Ben metal sektöründe çalışan, Türk Metal’e üye bir işçiyim. Eylül ayıyla birlikte metal sektörünü ilgilendiren toplu iş sözleşmesi dönemine giriyoruz. İşçiler için büyük hayal ve umutların bugünlerde gözlerde parladığını görmekteyim. İyi bir zam, geçinebilecek bir ücret zammı bekleniyor.
Üç yıl aradan sonra yeni bir toplu sözleşme yapılacak. Dolaysıyla toplu sözleşme, toplu sözleşme taslağı, grev gibi konular biz metal işçilerinin çokça konuştuğu konular haline geldi son günlerde. Özellikle grev. Hele bir de geçtiğimiz günlerde patronların bir toplantısında “OHAL’i grevleri yasaklamak için kullanıyoruz” diyen Erdoğan’ın açıklamaları eklenince, metal işçilerinin çokça konuştuğu konulardan oldu grev meselesi. Ben de bu konuyu işyerinden bir işçi arkadaşıma anlatım. O da “artık işçiler greve çıkamayacak mı yani?” diye tepki verdi. Toplu sözleşme dönemine girdiğimizi söyledim. Belki yarın sendika anlaşamayacak ve grev kararı alacak. OHAL gerekçesi ile belki de bu grevin yasaklanacağını ve bizleri nelerin beklediğini anlattım. Ne yazık ki işçilerin örgütsüzlüğünden dolayı grevleri yasaklayanlar bunu açıkça söylemekten çekinmiyorlar. İşçilerin kazanılmış haklarına dönük saldırıları “müjde” diye sunan medya, bu açıklamalar karşısındaysa üç maymunu oynuyor. Neyse ki gerçekleri anlatan, olaylara sınıf penceresinden bakan İşçi Dayanışması’nın ve uidder.org’un yaptığı haberler var. Biz bu konuları UİD-DER’in internet sitesinden veya İşçi Dayanışması bülteninden takip edip öğrenebiliyoruz. Tıpkı bu meseleyi öğrendiğimiz gibi.
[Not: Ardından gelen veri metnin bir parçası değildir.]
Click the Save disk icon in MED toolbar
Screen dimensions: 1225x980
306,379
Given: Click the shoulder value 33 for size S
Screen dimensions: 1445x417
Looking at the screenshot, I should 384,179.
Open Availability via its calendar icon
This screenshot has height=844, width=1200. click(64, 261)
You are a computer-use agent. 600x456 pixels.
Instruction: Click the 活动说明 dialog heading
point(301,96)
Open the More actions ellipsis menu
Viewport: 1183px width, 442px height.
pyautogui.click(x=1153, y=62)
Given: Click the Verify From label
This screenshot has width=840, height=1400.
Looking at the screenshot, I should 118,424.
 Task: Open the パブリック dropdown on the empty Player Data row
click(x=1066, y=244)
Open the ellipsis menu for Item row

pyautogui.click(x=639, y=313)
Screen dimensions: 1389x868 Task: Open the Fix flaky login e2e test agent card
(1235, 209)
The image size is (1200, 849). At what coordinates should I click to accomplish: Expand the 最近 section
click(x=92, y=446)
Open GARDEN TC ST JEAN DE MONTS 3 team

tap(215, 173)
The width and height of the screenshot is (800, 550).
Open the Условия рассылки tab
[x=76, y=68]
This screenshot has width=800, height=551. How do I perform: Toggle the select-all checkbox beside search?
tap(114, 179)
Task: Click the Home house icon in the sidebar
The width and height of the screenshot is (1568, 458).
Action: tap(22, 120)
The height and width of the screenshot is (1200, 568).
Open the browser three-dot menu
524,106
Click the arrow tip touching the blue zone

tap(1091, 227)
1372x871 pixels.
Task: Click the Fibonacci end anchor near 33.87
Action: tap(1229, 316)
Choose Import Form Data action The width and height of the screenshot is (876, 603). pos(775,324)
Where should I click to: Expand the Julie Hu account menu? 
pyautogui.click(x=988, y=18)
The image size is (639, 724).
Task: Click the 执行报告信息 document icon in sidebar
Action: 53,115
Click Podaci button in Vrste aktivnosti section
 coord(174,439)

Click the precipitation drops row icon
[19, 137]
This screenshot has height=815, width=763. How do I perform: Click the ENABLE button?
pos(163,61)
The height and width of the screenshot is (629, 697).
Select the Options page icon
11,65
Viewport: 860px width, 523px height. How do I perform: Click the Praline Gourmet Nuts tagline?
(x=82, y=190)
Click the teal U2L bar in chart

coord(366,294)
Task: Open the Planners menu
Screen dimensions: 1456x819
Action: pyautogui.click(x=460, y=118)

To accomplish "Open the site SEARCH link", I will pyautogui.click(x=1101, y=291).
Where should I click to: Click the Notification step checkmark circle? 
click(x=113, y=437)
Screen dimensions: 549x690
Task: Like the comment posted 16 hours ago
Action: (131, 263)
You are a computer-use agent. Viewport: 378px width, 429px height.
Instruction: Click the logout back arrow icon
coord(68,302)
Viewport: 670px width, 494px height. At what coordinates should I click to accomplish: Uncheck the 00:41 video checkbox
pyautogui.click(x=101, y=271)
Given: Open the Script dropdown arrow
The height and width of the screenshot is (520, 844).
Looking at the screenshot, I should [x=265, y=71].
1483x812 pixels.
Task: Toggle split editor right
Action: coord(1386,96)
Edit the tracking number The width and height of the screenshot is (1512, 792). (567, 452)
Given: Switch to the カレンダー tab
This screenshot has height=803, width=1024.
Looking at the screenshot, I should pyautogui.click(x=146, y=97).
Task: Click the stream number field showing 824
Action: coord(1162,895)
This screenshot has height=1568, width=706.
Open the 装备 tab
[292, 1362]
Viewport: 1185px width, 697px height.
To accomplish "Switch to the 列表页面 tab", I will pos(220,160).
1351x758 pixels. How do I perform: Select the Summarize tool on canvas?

OHAL grev yasaklarının bahanesi oldu. AKP iktidara geldiğinden buyana 13 grevi yasakladı. Sendikaların ve işçilerin örgütsüzlüğünden faydalanan iktidar partisinin, işçi haklarına dönük saldırıları duracağa da benzemiyor. Türk Metal grev yasaklarına karşı bize bir şey aktarmadığı gibi, görünen o ki hiçbir tepki de örgütlemiyor. Kitlesiyle hareket etmeyen bir sendikayı kim dikkate alır? Sendika bu sözleşmeye işçileri de dâhil etmeli ve bu kapsamda yapılacak işler için tabanını hazırlamalı ve eğitmelidir. Ama sendikaların gerçek işçi örgütleri olabilmeleri için işçilerin de üzerine düşen görevler var. İşçiler grev hakkı ve kıdem tazminatı hakkı için mücadeleyi yükseltmelidir. Hak verilmez alınır. Geçmiş işçi kuşaklarının büyük mücadelelerle kazandığı haklar bugün teker teker tırpanlanıyor.
İşçiler olarak eskiden bize miras kalan haklarımız için mücadele etmeliyiz. Bu hakları daha ileriye taşıyarak gelecek nesillere aktarmalıyız. Bu yüzden örgütlenmeli, sendikalarımıza sahip çıkmalı ve bizden önceki işçi kuşaklarının öğrettiği gibi mücadeleci bir sınıf sendikacılığını hayata geçirmeliyiz.